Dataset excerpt
#####
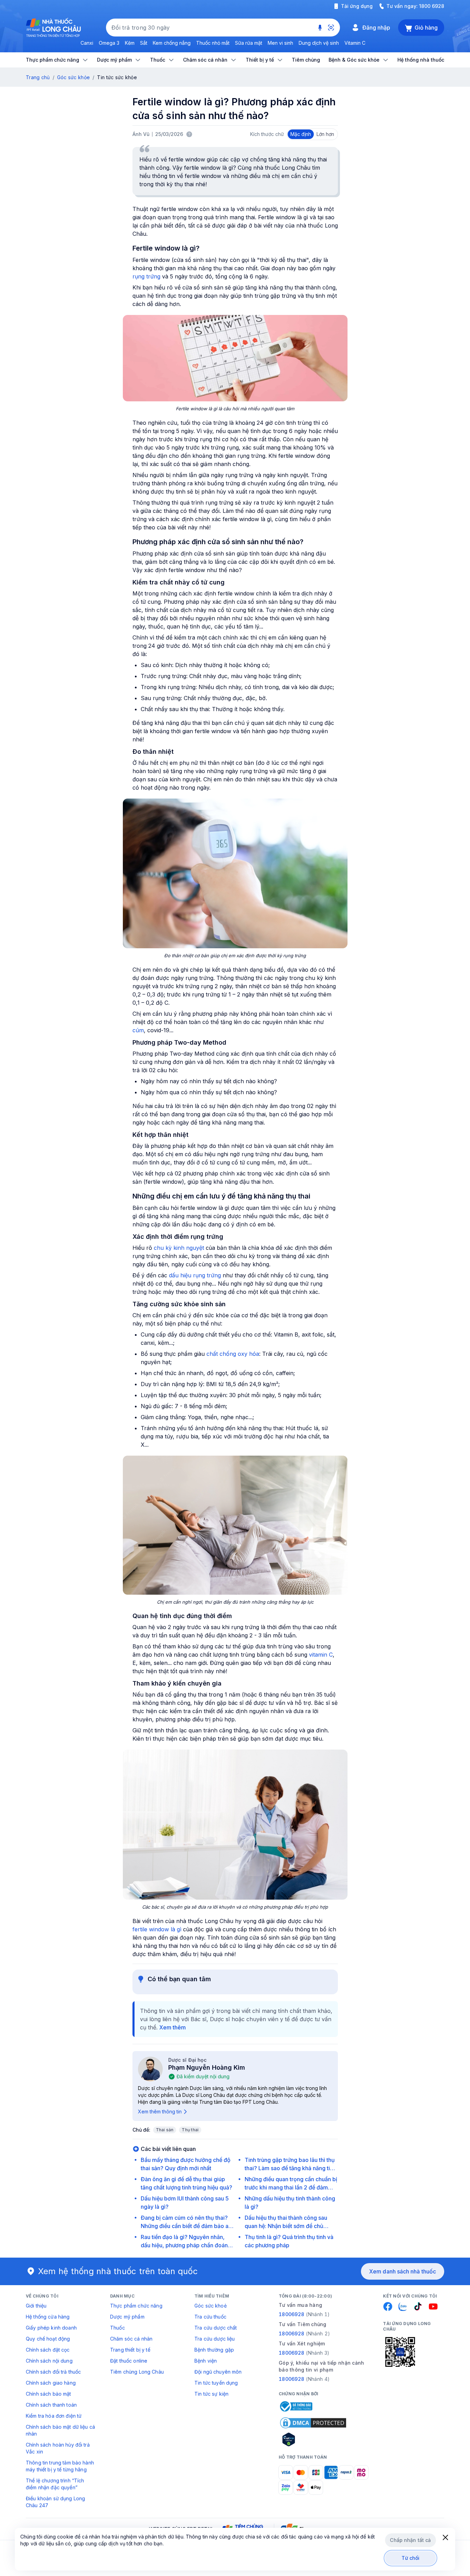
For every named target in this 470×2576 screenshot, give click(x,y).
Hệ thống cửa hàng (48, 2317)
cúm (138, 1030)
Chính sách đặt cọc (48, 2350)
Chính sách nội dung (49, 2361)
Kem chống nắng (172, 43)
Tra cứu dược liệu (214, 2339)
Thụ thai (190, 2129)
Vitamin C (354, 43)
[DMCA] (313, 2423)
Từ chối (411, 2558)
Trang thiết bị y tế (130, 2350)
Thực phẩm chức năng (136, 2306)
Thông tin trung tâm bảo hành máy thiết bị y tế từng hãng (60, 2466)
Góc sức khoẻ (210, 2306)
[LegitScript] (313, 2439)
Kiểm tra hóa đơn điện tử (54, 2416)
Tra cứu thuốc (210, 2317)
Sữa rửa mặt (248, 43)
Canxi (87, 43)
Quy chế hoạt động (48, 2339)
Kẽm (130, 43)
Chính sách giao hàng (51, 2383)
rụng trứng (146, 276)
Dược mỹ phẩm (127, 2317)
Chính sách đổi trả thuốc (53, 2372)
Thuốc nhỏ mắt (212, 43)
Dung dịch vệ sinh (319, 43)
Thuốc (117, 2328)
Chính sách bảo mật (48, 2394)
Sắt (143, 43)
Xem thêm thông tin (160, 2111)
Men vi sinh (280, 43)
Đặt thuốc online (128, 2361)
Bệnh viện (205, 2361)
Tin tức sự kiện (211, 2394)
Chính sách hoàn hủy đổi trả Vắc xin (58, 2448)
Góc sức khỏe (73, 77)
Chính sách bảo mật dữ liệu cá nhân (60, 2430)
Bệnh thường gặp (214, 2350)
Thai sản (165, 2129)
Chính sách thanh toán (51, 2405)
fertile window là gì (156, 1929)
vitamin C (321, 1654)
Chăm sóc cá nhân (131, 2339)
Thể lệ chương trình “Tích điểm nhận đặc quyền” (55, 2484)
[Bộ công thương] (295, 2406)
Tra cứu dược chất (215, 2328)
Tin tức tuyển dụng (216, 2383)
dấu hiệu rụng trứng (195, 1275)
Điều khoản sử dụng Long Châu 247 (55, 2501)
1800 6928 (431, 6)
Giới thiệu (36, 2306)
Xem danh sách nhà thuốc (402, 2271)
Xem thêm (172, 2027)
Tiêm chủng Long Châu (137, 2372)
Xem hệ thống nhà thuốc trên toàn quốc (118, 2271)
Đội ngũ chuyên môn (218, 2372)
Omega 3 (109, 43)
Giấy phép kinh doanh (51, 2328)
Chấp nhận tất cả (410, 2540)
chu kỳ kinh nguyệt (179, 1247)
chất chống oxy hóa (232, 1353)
#####
Task statement » Pick out every line of the listing above that contains the word "nhân".

Finished exercise »
Chính sách bảo mật dữ liệu cá nhân (60, 2430)
Chăm sóc cá nhân (131, 2339)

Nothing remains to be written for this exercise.